I believe that other factors - e.g. the thought that there was "bad luck" because the above was paired with rising oil prices and inflation - are rather confused. The extent of oil price rises was another manifestation of excess liquidity, and inflation was the consequence of excessive monetary growth.

I do not believe that there was any necessity that the UK suffer equally with the US. In the 1930s, US real GDP fell by around a third. But UK GDP fell only 5% - indeed, in growth terms the 1930s was no worse than the recessions of the early 1980s or early 1990s. Why was that? Well, there are a number of factors, but the single most important was probably that the UK financial system did not suffer from anything like the same degree of crisis that there was in the US. This was for two reasons: firstly, matters in the late 1920s did not get as out of hand on the "boom" side in the UK as in the US. But also, on the "bust" side the UK financial regulation framework kept matters moving.

But don't we live in a much more globalised world now?
Could we really avoid suffering almost as much as the US? UK financial services have, over the past few years, become enormously important globally. London has at least come to challenge, if not overtake New York in this area. It is by no means obvious why a US financial crisis should not have been to the benefit of the UK - chasing business here - rather than the detriment. In addition to the problems mentioned above (which were shared, largely, by the UK) I attribute the UK-specific problem to two other key factors:

1. The foolish Tripartite system of regulation. The destruction of the Bank of England's role as overseer of financial market stability, empowered with prudential oversight of banks and the untrammelled ability to force fait accompli takeovers of failing institutions will surely rank as one of the most misguided regulatory decisions for decades.

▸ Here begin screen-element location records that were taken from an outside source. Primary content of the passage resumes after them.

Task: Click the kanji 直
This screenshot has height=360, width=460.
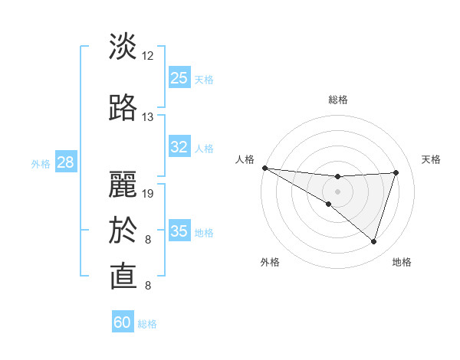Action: click(x=123, y=276)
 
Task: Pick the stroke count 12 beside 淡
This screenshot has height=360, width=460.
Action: click(x=148, y=56)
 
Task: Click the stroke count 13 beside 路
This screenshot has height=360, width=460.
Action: click(x=148, y=117)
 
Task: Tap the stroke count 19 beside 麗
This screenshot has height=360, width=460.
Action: click(x=149, y=193)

2. The use of deposit insurance. Deposit insurance is a deeply flawed concept, which encourages excessive risk-taking by depository institutions (eliminating the need for depositors to monitor the behaviour of banks) and provides political comfort to regulatory authorities (allowing those authorities not to act early so as to restrict excessive risk-taking by depository institutions, because if worst comes to worst the depositors will be ensured and the political damage thereby limited). The only insurance there should be should be for payment system volumes - so that people have confidence to use banks rather than notes and coin to make payments. If you deposit £50,000 you are an investor, and you should accept risk. If you want your money safe, hire a security house to keep it in a vault. If you lend it (which is what depositing at interest is), you risk it.

Once the crisis was underway, there may have been sharp practice by firms covering up their risks - I shall leave that to the FBI. It is also possible that "mark-to-market" requirements introduced in the wake of corporate finance scandals may have destabilised matters once the crisis was in full tilt. There are also other factors that I have not mentioned. But the above represents my current analysis.

Here are a few political implications:

* Some occasional financial instability is the inevitable flip side of the enormous positive benefits we gain from increasing efficiency in financial markets. Regulators must never imagine that they can eliminate all volatility without killing the goose that lays the golden egg.

* Markets learn from their own errors without the need for additional regulation, and would do so on this occasion also.

* Excessive and the wrong sort of regulation and government intervention have been as much to blame as any lack of such regulation. Introducing inappropriate additional regulation may do little more than cause the episode to be repeated in a future generation but just in a slightly different form.

* Macroeconomic management needs to change. The inflation targeting cum fiscal policy rules orthodoxy of the 1990s has failed, either contributing to the problems itself or shown to be impotent in addressing them. We will need to do something different in future. .. http://conservativehome.blogs.com/centreright/2008/09/the-causes-of-t.html

Remember .. YOU said you had put the cause of the credit crunch .. simple .. fuel
price rise .. better that anyone else .. who is being pretentious .. if anyone .. LOL?

One comment there ..

Mark Williams said...

Andrew, A very good summary, although I disagree with the premise behind your very first point. Owning a millionth of a million mortgages gives you exactly the same expectation of loss as owning one mortgage chosen at random, although your payoff may not be the same.

I also think that although you mention it, the weakness of the structure of the system for bank regulation has not been mentioned enough. This is my explanation for why we hear so much about short selling. With the exception of the Archbishops of Canterbury and York and Vince Cable, the most vociferous critics of short selling have been those responsible for the regulatory system, which leads my suspicious mind to conclude that they are trying to divert attention from the real problem for HBOS which was £195 billion of capital market liabilities that are falling due for refinancing.

It always struck me as absurd that the entity responsible for establishing the credentials of financial traders, insurance agents and stock brokers should also be given the responsibility for regulation of banks. The first role is an exercise in box ticking and the occasional enforcement measure, but the latter role requires a deep understanding of economics, finance and risk. The Bank of England was home to those skills in abundance, the FSA is not.

I wonder what he would have said to your post .. the best one you have ever seen as to the cause of the credit crisis???

I'm thinking that the other was not pretentious at all. Also, that i'm not the one-eyed one here. ROTFLMAO.

Give me one link to support your contention ..if you still hold to it .. and i'll give you two. FAIR?